I miss this feature in every other language I've worked with. You can even use it for ad-hoc profiling in production: just take a bunch of snapshots, and use grep/sed/sort/uniq to look for hotspots.

scottlamb · on Oct 6, 2023

Go does this well, too. iirc the std library has a package for serving <http://blah/debug/pprof/goroutines> so you don't even need to ssh in to the server in question.

There are libraries for doing the same for any language that just uses kernel threads. It's when you throw in async that you really need to reinvent this kind of observability, and Rust isn't there yet unfortunately.

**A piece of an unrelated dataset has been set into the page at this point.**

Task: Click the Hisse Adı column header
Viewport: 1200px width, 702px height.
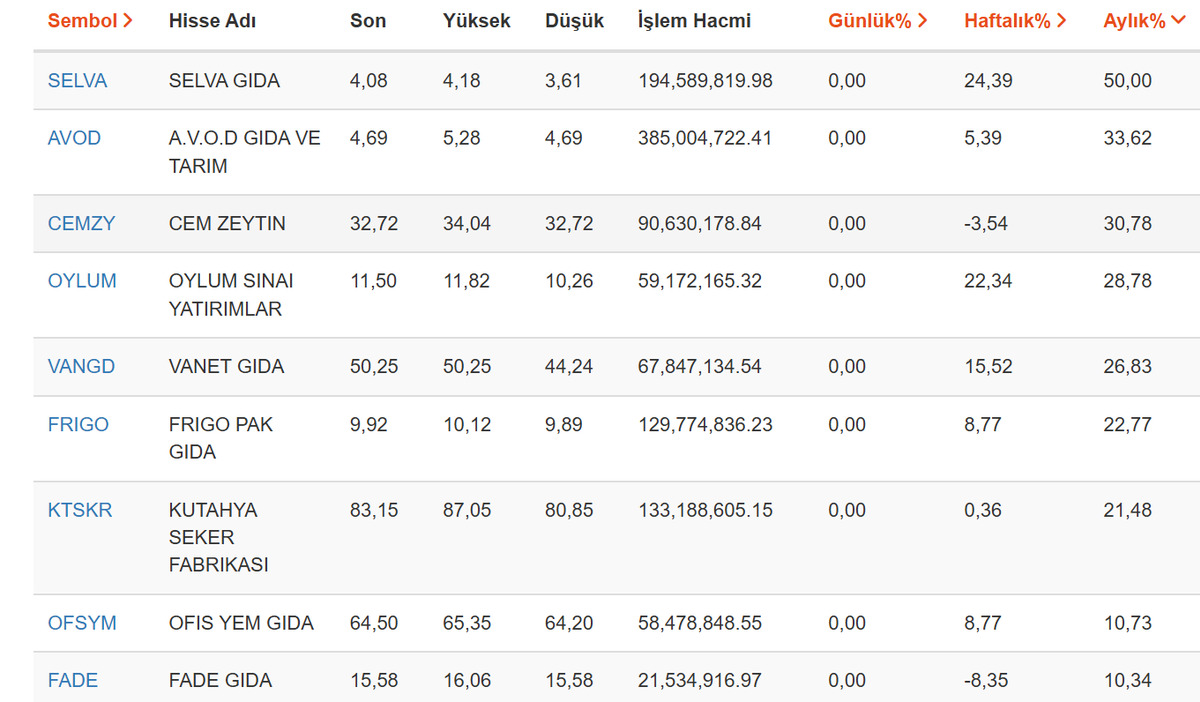Action: point(212,21)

yawboakye · on Oct 6, 2023

i’m slowly coming around to the idea that in most cases (1) big runtimes are a good thing, and that (2) compile-once-run-many was a bad idea. i think our programming languages should create and run software in a highly introspective and interruptible environment.

vacuity · on Oct 6, 2023

I don't know what you have against compile-once-run-many, but as a Rust user I agree that most software doesn't need C or Rust. I think there could probably be a Rust-like and a Java/Go-like, two general-purpose languages that cover 99% of software.

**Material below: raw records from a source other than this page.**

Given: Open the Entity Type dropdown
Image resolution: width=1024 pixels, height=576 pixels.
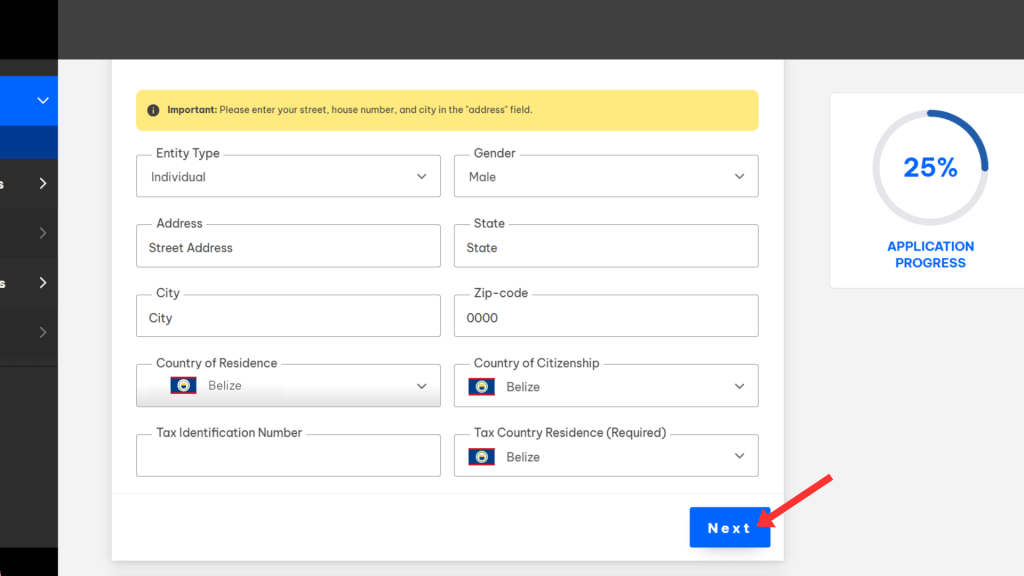Looking at the screenshot, I should [x=420, y=175].
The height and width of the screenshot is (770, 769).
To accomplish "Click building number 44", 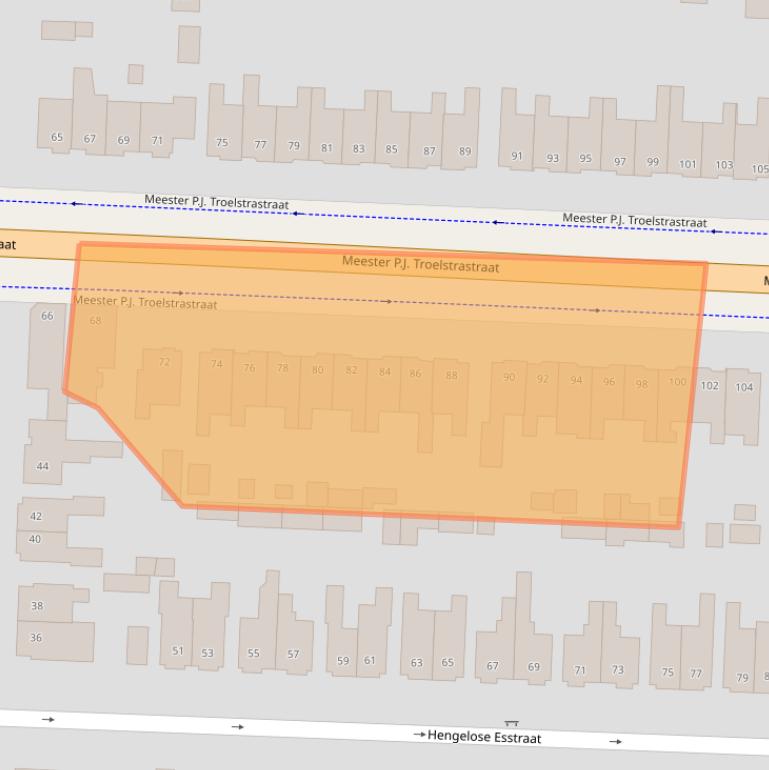I will (x=43, y=466).
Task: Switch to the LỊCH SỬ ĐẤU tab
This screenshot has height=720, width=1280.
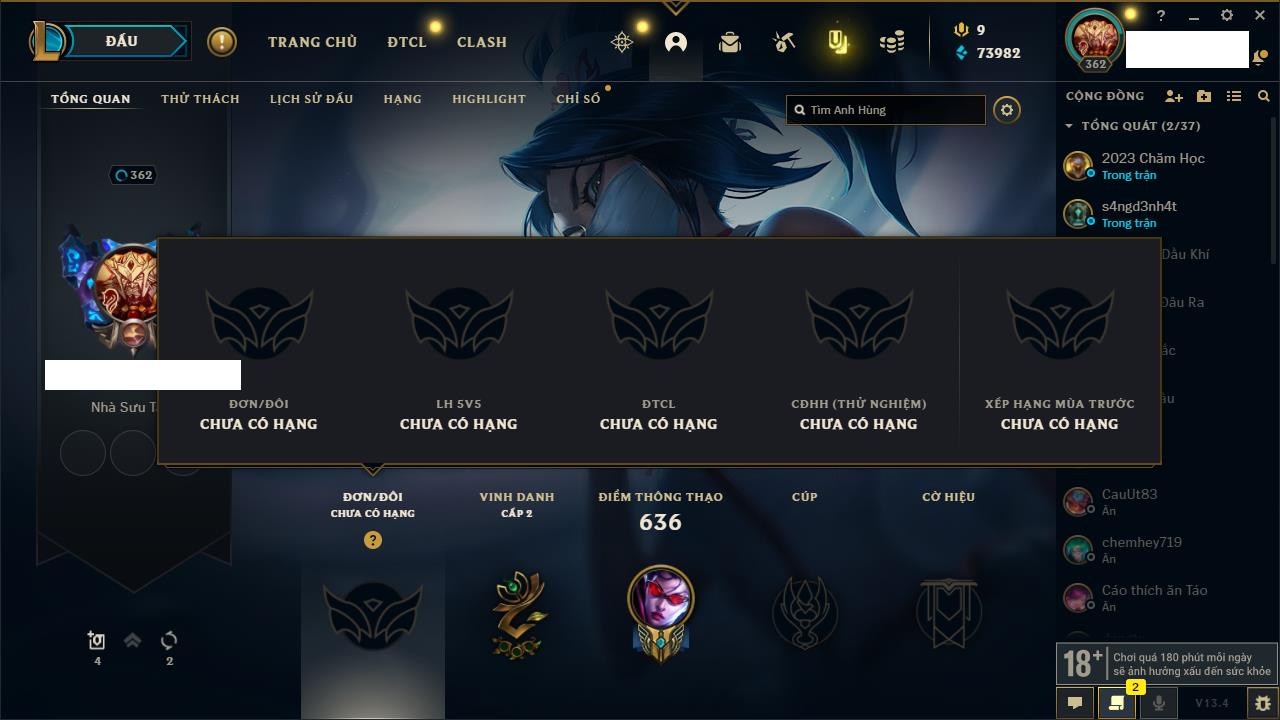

yawboakye · on Oct 8, 2023

compile-once-run-many makes decisions, especially optimization decisions, too early ie way before the software got a chance to see real input. vm-based programs that are able to do just-in-time optimization can learn on the job and make adjustments as necessary. making optimization decisions late, taking input into consideration, makes sense for long-running applications.

vacuity · on Oct 8, 2023

Ah, that's fair. I doubt most applications need that level of optimization, and AOT still seems to be more reliable overall for performance. A language with GC and/or VM does have great properties, though, so for most apps it's not a loss to go with the managed approach. Poorly designed software seems to be the bigger issue in general.

rav · on Oct 6, 2023

> I'm having a production problem at work right now in which some tasks just get stuck.

To mitigate this kind of problem, at my company we use a library [1] that allows regularly logging which tasks are running and what file/line numbers each task is currently at. It requires manually sprinkling our code with `r.set_location(file!(), line!());` before every await point, but it has helped us so many times to explain why our systems seem to be stuck.

[1] https://github.com/antialize/tokio-tasks/blob/main/src/run_t... has set_location(), and task.rs has list_tasks()

scottlamb · on Oct 6, 2023

Yeah, I can see how that'd be helpful. In my case, I suspect this is happening inside a third-party library I'd rather not have to vendor/patch extensively. So that method could confirm my suspicion but probably wouldn't easily allow me to drill down as far as I'd like.

That said, I think the newest version of the third-party library might have some middleware hooks and/or tracing spans. With the right middleware impl / tracing subscriber, maybe I could accomplish something similar.

This code also should be following the general distributed systems practice of setting deadlines/timeouts at the top level of each incoming request, propagating through to all dependent requests, and also setting timeouts on background ops. It's not. Fixing that is also on my list and might be enlightening...

cmrdporcupine · on Oct 6, 2023

There is no right answer on this front, and it's all about different use cases.

It comes down to I/O-bound vs CPU bound workloads, and to how negatively things like cache evictions and lock contention might affect you. If your thing is an HTTP server talking to an external database with some mild business logic inbetween, and hosted on a shared virtual server, then, yeah, work-stealing and re-using threads at least intuitively makes sense (tho you should always benchmark.)

If you're building a database or similar type of system where high concurrency under load with lots of context switches is going to lead to cache evictions and contention all over the place -- you're going to have a bad time. Thread per core makes immense sense. An async framework itself may not make any sense at all.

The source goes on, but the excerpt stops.